*What needs to be done*: Please transcribe each of the records exactly as given.
** Opening Given entries block **
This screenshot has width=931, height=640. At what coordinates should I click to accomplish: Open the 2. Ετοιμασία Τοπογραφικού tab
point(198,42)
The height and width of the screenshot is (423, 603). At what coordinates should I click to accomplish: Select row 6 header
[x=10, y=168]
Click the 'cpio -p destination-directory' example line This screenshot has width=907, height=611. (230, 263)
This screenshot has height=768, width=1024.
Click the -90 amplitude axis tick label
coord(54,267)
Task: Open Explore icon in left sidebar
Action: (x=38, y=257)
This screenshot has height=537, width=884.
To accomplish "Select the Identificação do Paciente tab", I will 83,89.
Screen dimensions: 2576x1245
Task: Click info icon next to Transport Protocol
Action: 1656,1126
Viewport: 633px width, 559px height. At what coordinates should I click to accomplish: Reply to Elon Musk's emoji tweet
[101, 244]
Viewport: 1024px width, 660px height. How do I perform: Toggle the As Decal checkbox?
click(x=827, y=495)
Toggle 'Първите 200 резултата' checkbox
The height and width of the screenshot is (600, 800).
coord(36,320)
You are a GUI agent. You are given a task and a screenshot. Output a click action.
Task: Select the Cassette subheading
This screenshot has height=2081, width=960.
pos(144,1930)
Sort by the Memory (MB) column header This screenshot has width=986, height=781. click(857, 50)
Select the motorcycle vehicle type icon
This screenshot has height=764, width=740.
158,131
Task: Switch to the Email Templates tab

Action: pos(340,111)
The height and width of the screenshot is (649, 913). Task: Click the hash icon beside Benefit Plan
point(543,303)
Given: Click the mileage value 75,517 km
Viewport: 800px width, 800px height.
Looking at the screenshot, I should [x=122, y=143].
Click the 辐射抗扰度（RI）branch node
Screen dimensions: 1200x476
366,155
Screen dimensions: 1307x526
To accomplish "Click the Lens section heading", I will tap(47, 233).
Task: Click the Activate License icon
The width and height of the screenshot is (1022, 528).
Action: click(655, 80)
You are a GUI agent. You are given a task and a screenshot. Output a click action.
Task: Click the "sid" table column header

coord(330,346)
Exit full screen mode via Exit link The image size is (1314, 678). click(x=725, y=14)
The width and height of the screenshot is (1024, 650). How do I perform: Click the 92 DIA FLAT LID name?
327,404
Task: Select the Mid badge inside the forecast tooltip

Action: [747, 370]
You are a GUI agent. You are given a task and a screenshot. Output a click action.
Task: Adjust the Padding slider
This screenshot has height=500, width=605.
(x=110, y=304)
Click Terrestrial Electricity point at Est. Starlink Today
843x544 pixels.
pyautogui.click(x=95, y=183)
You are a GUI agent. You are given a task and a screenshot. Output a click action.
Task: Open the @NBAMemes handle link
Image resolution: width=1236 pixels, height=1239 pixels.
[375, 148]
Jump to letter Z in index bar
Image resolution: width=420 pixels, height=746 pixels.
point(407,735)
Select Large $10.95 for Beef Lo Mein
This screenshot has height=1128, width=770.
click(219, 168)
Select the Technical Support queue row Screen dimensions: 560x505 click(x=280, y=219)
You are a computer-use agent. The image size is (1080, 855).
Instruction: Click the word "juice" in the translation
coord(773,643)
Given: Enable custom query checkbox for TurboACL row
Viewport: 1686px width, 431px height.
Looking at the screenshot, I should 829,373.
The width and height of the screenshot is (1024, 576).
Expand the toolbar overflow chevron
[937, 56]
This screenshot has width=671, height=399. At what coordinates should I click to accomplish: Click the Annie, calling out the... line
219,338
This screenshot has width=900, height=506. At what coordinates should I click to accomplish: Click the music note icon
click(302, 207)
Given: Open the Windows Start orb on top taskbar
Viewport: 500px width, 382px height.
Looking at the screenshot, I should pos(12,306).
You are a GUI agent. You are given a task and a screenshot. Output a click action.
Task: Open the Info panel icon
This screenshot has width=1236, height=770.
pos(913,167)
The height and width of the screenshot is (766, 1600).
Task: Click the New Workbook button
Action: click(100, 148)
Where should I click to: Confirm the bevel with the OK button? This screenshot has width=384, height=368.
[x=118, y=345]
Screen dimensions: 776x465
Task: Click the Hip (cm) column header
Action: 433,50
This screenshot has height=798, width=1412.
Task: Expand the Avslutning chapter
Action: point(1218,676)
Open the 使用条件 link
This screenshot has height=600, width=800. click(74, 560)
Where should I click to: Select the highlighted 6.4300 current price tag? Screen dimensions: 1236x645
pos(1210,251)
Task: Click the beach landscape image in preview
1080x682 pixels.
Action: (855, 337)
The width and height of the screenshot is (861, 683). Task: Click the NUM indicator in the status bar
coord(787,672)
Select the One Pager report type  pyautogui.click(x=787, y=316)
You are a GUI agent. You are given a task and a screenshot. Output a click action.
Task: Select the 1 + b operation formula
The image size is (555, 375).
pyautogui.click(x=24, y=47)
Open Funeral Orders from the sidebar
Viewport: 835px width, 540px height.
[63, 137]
** Closing Given entries block **
*Written response*:
This screenshot has width=931, height=640. At what coordinates should I click to accomplish: Open the 2. Ετοιμασία Τοπογραφικού tab
point(198,42)
The height and width of the screenshot is (423, 603). At what coordinates should I click to accomplish: Select row 6 header
[x=10, y=168]
Click the 'cpio -p destination-directory' example line This screenshot has width=907, height=611. (230, 263)
This screenshot has height=768, width=1024.
Click the -90 amplitude axis tick label
coord(54,267)
Task: Open Explore icon in left sidebar
Action: (x=38, y=257)
This screenshot has height=537, width=884.
To accomplish "Select the Identificação do Paciente tab", I will 83,89.
Screen dimensions: 2576x1245
Task: Click info icon next to Transport Protocol
Action: 1656,1126
Viewport: 633px width, 559px height. At what coordinates should I click to accomplish: Reply to Elon Musk's emoji tweet
[101, 244]
Viewport: 1024px width, 660px height. How do I perform: Toggle the As Decal checkbox?
click(x=827, y=495)
Toggle 'Първите 200 резултата' checkbox
The height and width of the screenshot is (600, 800).
coord(36,320)
You are a GUI agent. You are given a task and a screenshot. Output a click action.
Task: Select the Cassette subheading
This screenshot has height=2081, width=960.
pos(144,1930)
Sort by the Memory (MB) column header This screenshot has width=986, height=781. click(857, 50)
Select the motorcycle vehicle type icon
This screenshot has height=764, width=740.
158,131
Task: Switch to the Email Templates tab

Action: pos(340,111)
The height and width of the screenshot is (649, 913). Task: Click the hash icon beside Benefit Plan
point(543,303)
Given: Click the mileage value 75,517 km
Viewport: 800px width, 800px height.
Looking at the screenshot, I should [x=122, y=143].
Click the 辐射抗扰度（RI）branch node
Screen dimensions: 1200x476
366,155
Screen dimensions: 1307x526
To accomplish "Click the Lens section heading", I will tap(47, 233).
Task: Click the Activate License icon
The width and height of the screenshot is (1022, 528).
Action: click(655, 80)
You are a GUI agent. You are given a task and a screenshot. Output a click action.
Task: Click the "sid" table column header

coord(330,346)
Exit full screen mode via Exit link The image size is (1314, 678). click(x=725, y=14)
The width and height of the screenshot is (1024, 650). How do I perform: Click the 92 DIA FLAT LID name?
327,404
Task: Select the Mid badge inside the forecast tooltip

Action: [747, 370]
You are a GUI agent. You are given a task and a screenshot. Output a click action.
Task: Adjust the Padding slider
This screenshot has height=500, width=605.
(x=110, y=304)
Click Terrestrial Electricity point at Est. Starlink Today
843x544 pixels.
pyautogui.click(x=95, y=183)
You are a GUI agent. You are given a task and a screenshot. Output a click action.
Task: Open the @NBAMemes handle link
Image resolution: width=1236 pixels, height=1239 pixels.
[375, 148]
Jump to letter Z in index bar
Image resolution: width=420 pixels, height=746 pixels.
point(407,735)
Select Large $10.95 for Beef Lo Mein
This screenshot has height=1128, width=770.
click(219, 168)
Select the Technical Support queue row Screen dimensions: 560x505 click(x=280, y=219)
You are a computer-use agent. The image size is (1080, 855).
Instruction: Click the word "juice" in the translation
coord(773,643)
Given: Enable custom query checkbox for TurboACL row
Viewport: 1686px width, 431px height.
Looking at the screenshot, I should 829,373.
The width and height of the screenshot is (1024, 576).
Expand the toolbar overflow chevron
[937, 56]
This screenshot has width=671, height=399. At what coordinates should I click to accomplish: Click the Annie, calling out the... line
219,338
This screenshot has width=900, height=506. At what coordinates should I click to accomplish: Click the music note icon
click(302, 207)
Given: Open the Windows Start orb on top taskbar
Viewport: 500px width, 382px height.
Looking at the screenshot, I should pos(12,306).
You are a GUI agent. You are given a task and a screenshot. Output a click action.
Task: Open the Info panel icon
This screenshot has width=1236, height=770.
pos(913,167)
The height and width of the screenshot is (766, 1600).
Task: Click the New Workbook button
Action: click(100, 148)
Where should I click to: Confirm the bevel with the OK button? This screenshot has width=384, height=368.
[x=118, y=345]
Screen dimensions: 776x465
Task: Click the Hip (cm) column header
Action: 433,50
This screenshot has height=798, width=1412.
Task: Expand the Avslutning chapter
Action: point(1218,676)
Open the 使用条件 link
This screenshot has height=600, width=800. click(74, 560)
Where should I click to: Select the highlighted 6.4300 current price tag? Screen dimensions: 1236x645
pos(1210,251)
Task: Click the beach landscape image in preview
1080x682 pixels.
Action: (855, 337)
The width and height of the screenshot is (861, 683). Task: Click the NUM indicator in the status bar
coord(787,672)
Select the One Pager report type  pyautogui.click(x=787, y=316)
You are a GUI agent. You are given a task and a screenshot. Output a click action.
Task: Select the 1 + b operation formula
The image size is (555, 375).
pyautogui.click(x=24, y=47)
Open Funeral Orders from the sidebar
Viewport: 835px width, 540px height.
[63, 137]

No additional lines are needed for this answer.